What does it he observations from opponents and the mindset they have to take when they approach playing Toronto. Magic coach Stan Van Gundy said he has noticed the change in the Raptors’ defense in preparing for his team’s game against the Raptors at Amway Center on Sunday. In fact, he said they are “light years” from where they were last year even three games into the season.

“It’s a total transformation already from what we’ve seen in the past,” Van Gundy said before the Magic’s come-from-behind 102-96 win over the Raptors on Sunday. “Really, since I’ve been here, Toronto has basically just tried to outscore you. There really hasn’t been, at least, what I would say is a concerted effort defensively to shut you down. Dwane’s totally changed that mentality already. You can see the effort and the discipline, the help defense, the entire thing, everything, the whole disposition has changed. It’s really a 180 degree turn.”

Van Gundy was definitely working hard to crack the defensive code early on. His Magic shot 6 for 19 from the floor in the first quarter and posted only 18 points through the first 12 minutes. It was a lot of force feeding to Dwight Howard too, but Howard was only 2 for 5 with two free throw attempts in the first quarter. The Magic could not get the ball moving.

It did not last long as Orlando posted 29 points in the second quarter, scoring 14 points in the paint and freeing up shooters with aggressive drives from Hedo Turkoglu and even from Ryan Anderson. Things did not get better when the Raptors were able to push their lead up to 16 points in the third quarter, but gave it all back by giving up 32 points in the fourth quarter including a 16-0 run in the middle of the fourth quarter.

“It is (progress) and we’re growing, believe me,” Casey said after the game. “I know that to everybody, they don’t understand and see the growth. But I see the growth. I see the movement. I also see some of the mental breakdowns at crucial times. We’re decreasing those, but again in that situation, in that crucial situation we have to execute. We have to make the right decisions and go from there.”

It was hard not to notice that the Raptors were on a different page defensively than previous versions of the Raptors. The finishing touches are not there, but even an offensively focused player like Andrea Bargnani recognizes that they “have to stick with what Coach is doing with our program” and close games better.
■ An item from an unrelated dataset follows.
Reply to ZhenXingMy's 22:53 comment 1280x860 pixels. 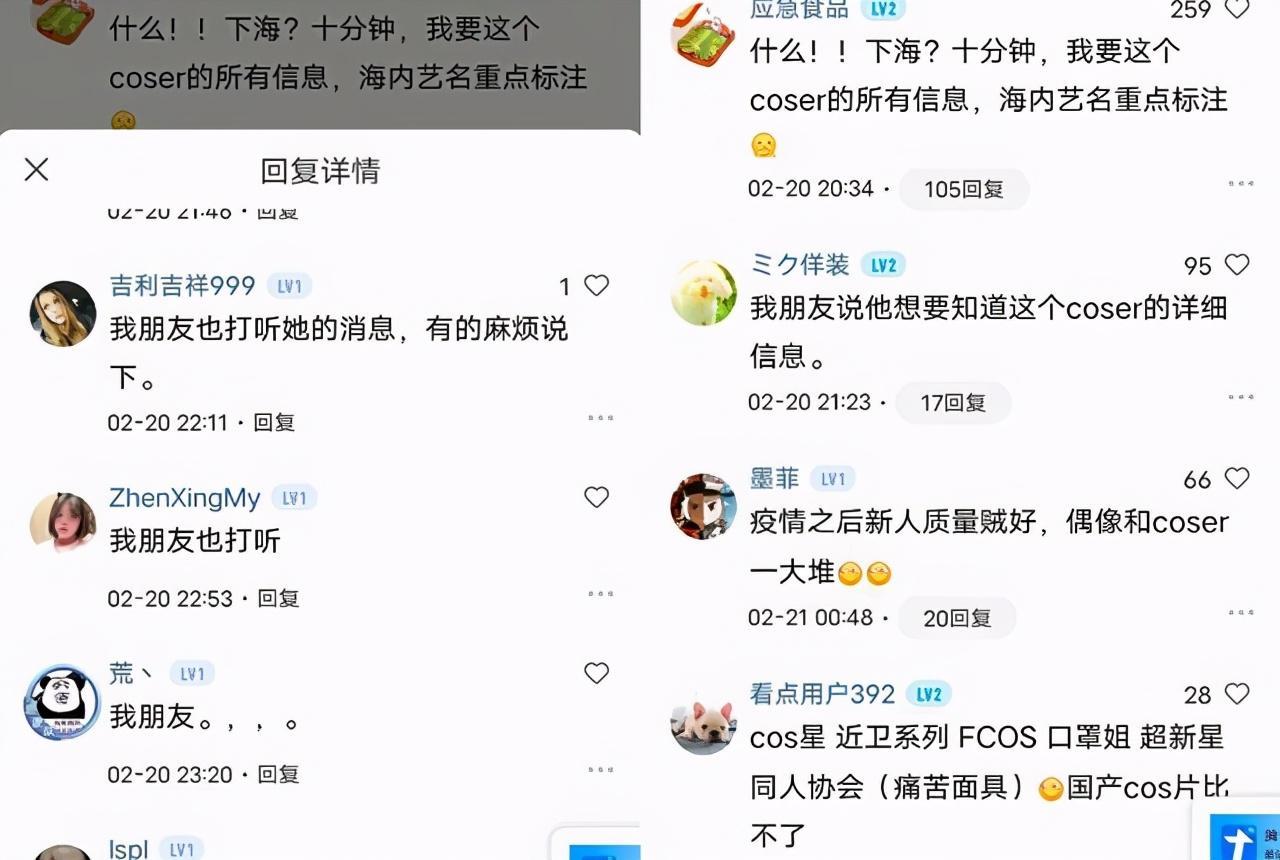click(279, 598)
The culture is changing.

Casey certainly seems to have come a long way from the 66-95 record his Minnesota Timberwolves amassed in his two seasons as head coach (he was fired midway through the 2007 season and the job was handed over to Randy Wittman).

He joined the Mavericks and became the team’s defensive guru as the statistics earlier elaborated. Avery Johnson and Rick Carlisle gave Casey full reigns over the defense. Casey said he learned a lot from Rick Carlisle. It certainly seems like that experience helped Casey grow as a coach and bring some of those lessons over to his newest task in Toronto.

“Exactly what we did for the last three years, we had to go in and change the culture [in Dallas],” Casey said. “Don Nelson is a great offensive coach, so we had to go in. Avery Johnson started it, and we continued the change of culture from an offensive mindset to a defensive culture, which is not easy with an older team. With a younger team, we can do more drill work, we can work harder and longer.”

There will be a lot more hard work ahead of Casey to make the kind of changes he envisions for Toronto. There will be a lot more drills and a lot more frustration ahead for Raptors and Casey.

This is the hard work for a coach trying to rebuild a franchise from the ground up.